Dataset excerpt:
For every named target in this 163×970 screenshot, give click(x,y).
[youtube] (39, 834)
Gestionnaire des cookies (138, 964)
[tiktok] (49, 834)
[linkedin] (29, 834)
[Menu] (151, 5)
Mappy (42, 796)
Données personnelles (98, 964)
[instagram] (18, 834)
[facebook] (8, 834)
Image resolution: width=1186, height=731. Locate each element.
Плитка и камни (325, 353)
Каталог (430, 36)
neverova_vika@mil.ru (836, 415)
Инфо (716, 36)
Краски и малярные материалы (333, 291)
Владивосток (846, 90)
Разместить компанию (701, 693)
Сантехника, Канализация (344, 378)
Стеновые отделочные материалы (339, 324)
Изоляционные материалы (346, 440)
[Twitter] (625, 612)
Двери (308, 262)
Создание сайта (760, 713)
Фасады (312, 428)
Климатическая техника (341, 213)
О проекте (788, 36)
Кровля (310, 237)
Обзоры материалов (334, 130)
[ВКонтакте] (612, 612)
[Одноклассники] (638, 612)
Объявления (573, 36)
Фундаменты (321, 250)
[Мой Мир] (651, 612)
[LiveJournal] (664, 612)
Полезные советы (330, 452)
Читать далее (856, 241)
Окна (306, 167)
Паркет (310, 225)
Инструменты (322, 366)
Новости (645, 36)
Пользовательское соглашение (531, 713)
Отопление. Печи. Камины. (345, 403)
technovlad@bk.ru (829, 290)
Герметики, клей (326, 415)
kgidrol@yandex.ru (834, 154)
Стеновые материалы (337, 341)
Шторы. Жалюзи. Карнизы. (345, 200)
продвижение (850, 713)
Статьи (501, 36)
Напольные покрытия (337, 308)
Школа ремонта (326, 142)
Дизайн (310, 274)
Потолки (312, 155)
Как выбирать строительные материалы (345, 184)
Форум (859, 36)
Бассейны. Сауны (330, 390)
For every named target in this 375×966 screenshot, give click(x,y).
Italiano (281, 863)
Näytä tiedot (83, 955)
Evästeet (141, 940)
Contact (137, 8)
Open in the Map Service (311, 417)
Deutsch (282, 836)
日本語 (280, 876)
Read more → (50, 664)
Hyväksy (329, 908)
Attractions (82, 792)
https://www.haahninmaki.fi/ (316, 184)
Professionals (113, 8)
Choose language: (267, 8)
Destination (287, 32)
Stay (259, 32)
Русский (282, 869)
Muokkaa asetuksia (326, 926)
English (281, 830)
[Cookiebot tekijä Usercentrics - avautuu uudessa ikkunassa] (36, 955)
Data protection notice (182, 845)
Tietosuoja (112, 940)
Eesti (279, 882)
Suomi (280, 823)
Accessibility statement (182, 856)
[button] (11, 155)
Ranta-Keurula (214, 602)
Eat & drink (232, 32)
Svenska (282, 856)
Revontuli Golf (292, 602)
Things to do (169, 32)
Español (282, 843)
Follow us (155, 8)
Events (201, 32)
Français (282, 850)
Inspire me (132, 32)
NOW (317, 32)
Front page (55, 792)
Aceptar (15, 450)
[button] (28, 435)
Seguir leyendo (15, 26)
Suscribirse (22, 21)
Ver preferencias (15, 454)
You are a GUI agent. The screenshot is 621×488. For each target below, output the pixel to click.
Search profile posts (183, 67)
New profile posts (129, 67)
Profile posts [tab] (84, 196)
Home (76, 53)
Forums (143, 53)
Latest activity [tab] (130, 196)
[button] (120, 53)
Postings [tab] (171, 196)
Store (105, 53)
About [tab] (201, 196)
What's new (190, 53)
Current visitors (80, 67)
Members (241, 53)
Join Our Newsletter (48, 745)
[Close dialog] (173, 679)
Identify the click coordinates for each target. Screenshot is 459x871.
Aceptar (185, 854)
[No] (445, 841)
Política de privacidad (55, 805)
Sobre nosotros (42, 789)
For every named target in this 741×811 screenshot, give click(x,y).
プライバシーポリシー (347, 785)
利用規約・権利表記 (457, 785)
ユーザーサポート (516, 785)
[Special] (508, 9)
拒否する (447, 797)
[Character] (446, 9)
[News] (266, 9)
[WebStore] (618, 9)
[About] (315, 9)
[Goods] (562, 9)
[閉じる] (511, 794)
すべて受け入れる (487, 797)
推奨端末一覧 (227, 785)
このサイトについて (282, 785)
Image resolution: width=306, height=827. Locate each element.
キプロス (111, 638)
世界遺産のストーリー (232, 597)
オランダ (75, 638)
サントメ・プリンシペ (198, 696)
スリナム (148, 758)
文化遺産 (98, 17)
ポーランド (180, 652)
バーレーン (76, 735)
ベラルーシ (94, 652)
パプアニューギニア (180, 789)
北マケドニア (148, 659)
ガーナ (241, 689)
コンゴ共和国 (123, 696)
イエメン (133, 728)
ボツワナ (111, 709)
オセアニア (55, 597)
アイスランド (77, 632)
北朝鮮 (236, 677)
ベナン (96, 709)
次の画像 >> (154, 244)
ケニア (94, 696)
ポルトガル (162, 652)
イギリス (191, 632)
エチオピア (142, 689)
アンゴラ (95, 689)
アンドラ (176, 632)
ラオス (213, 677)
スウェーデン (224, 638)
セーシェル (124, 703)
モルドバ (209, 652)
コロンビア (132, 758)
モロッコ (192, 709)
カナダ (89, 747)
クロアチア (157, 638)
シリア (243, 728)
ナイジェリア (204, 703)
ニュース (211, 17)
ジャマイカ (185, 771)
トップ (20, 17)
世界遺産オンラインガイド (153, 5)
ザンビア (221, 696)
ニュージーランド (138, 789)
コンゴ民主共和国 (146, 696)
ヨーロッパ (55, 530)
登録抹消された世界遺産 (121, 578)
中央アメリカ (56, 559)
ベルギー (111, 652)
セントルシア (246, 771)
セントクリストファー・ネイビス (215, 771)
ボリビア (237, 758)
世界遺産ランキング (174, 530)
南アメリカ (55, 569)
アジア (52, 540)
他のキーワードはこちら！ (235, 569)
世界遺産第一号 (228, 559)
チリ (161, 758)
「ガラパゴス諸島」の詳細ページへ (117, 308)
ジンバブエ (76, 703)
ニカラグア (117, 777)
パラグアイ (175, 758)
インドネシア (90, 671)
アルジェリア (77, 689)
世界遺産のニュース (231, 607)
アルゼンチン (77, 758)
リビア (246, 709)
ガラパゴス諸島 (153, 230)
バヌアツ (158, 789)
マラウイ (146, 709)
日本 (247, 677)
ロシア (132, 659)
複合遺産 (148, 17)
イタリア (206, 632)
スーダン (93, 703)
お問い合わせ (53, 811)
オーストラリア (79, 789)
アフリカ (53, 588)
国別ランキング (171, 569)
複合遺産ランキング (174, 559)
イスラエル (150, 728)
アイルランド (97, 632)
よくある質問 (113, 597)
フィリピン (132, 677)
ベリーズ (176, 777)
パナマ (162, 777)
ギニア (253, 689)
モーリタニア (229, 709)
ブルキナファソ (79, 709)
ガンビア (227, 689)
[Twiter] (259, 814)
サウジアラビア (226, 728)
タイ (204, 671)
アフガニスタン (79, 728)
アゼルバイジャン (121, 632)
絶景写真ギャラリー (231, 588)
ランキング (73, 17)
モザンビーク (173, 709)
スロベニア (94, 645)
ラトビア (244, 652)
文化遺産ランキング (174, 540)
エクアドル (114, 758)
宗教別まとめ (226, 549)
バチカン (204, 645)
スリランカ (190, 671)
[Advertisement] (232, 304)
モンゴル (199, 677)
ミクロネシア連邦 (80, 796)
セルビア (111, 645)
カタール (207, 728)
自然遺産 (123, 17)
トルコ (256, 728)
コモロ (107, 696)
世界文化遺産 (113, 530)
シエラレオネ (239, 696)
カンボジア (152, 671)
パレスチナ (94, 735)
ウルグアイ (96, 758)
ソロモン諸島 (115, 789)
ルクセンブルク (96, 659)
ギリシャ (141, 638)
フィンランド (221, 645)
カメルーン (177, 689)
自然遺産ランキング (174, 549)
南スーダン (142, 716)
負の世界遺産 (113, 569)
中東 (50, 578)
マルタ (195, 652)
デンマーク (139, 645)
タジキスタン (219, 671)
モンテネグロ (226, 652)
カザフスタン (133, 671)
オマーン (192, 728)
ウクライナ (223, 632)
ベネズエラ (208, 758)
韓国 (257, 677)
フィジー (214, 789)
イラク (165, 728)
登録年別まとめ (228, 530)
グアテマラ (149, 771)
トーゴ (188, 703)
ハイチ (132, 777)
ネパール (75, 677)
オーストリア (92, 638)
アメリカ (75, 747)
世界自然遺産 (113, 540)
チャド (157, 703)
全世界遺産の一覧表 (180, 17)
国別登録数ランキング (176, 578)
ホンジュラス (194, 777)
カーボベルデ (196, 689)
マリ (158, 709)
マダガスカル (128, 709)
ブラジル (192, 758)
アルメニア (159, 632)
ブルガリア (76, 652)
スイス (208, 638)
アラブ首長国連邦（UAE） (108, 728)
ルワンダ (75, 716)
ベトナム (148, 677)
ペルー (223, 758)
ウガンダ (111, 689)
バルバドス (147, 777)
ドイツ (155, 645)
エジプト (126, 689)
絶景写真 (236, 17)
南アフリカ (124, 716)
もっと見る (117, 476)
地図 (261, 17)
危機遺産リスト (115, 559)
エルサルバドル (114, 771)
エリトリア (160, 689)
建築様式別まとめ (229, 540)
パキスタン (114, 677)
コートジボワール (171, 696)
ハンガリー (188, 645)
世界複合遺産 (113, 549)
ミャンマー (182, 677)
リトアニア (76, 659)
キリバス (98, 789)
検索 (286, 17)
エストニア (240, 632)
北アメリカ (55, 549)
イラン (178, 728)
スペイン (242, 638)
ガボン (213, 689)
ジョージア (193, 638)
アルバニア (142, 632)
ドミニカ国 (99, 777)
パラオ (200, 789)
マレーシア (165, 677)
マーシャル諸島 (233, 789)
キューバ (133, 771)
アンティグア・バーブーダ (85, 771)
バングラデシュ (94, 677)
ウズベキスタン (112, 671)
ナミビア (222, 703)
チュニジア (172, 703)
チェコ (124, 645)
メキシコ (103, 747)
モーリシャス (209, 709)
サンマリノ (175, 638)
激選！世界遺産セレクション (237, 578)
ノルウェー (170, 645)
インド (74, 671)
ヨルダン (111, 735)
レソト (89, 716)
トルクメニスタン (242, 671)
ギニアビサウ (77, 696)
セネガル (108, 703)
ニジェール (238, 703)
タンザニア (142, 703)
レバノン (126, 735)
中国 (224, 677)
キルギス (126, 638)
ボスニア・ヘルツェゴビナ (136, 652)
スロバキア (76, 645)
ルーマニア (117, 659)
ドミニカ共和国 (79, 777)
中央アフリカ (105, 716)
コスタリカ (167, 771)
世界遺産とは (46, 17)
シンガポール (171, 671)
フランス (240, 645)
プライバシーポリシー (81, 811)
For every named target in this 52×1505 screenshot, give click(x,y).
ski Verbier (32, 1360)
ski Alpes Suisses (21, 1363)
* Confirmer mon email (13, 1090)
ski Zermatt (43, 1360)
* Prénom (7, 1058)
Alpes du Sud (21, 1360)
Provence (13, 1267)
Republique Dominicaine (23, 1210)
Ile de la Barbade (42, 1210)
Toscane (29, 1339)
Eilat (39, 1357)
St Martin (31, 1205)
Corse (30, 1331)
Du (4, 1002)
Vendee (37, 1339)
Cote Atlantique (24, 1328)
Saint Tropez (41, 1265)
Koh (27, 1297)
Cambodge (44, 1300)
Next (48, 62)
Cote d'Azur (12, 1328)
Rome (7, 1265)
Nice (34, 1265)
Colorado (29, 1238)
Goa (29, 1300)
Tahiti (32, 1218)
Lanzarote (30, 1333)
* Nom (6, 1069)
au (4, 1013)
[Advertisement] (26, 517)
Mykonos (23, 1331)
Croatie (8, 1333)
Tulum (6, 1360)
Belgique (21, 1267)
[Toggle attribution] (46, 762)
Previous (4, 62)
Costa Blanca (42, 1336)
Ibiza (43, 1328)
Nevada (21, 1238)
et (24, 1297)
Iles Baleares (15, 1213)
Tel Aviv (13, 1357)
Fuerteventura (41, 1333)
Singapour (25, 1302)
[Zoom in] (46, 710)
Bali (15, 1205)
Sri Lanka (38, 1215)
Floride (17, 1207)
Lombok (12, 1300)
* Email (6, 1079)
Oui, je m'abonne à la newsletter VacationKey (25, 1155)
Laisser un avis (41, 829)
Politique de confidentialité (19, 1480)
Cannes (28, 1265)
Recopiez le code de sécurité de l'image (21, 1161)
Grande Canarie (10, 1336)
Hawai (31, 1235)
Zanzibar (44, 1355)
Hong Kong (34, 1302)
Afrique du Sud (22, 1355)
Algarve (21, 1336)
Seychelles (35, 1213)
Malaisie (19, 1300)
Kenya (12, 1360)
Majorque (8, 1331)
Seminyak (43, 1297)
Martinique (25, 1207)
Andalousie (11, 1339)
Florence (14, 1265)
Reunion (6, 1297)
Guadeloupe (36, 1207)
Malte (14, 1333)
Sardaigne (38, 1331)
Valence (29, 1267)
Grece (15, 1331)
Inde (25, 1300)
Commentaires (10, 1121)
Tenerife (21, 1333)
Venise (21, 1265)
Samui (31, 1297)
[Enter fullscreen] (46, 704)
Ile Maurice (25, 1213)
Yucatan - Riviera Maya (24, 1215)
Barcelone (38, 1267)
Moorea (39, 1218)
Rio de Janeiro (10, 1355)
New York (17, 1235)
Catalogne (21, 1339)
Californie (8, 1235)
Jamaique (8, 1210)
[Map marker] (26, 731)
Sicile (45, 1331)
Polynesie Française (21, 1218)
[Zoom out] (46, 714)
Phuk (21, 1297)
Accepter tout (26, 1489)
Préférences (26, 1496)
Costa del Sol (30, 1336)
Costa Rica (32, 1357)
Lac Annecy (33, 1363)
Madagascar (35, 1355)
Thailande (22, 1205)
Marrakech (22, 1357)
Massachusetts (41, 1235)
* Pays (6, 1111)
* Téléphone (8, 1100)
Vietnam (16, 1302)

◆ WRITTEN INSTRUCTION: Please reproduce the lines above word for word, starting at the very first line and ending at the line that contains "Инфо (716, 36)", with both of those lines included.

◆ FINAL ANSWER:
For every named target in this 163×970 screenshot, give click(x,y).
[youtube] (39, 834)
Gestionnaire des cookies (138, 964)
[tiktok] (49, 834)
[linkedin] (29, 834)
[Menu] (151, 5)
Mappy (42, 796)
Données personnelles (98, 964)
[instagram] (18, 834)
[facebook] (8, 834)
Image resolution: width=1186, height=731. Locate each element.
Плитка и камни (325, 353)
Каталог (430, 36)
neverova_vika@mil.ru (836, 415)
Инфо (716, 36)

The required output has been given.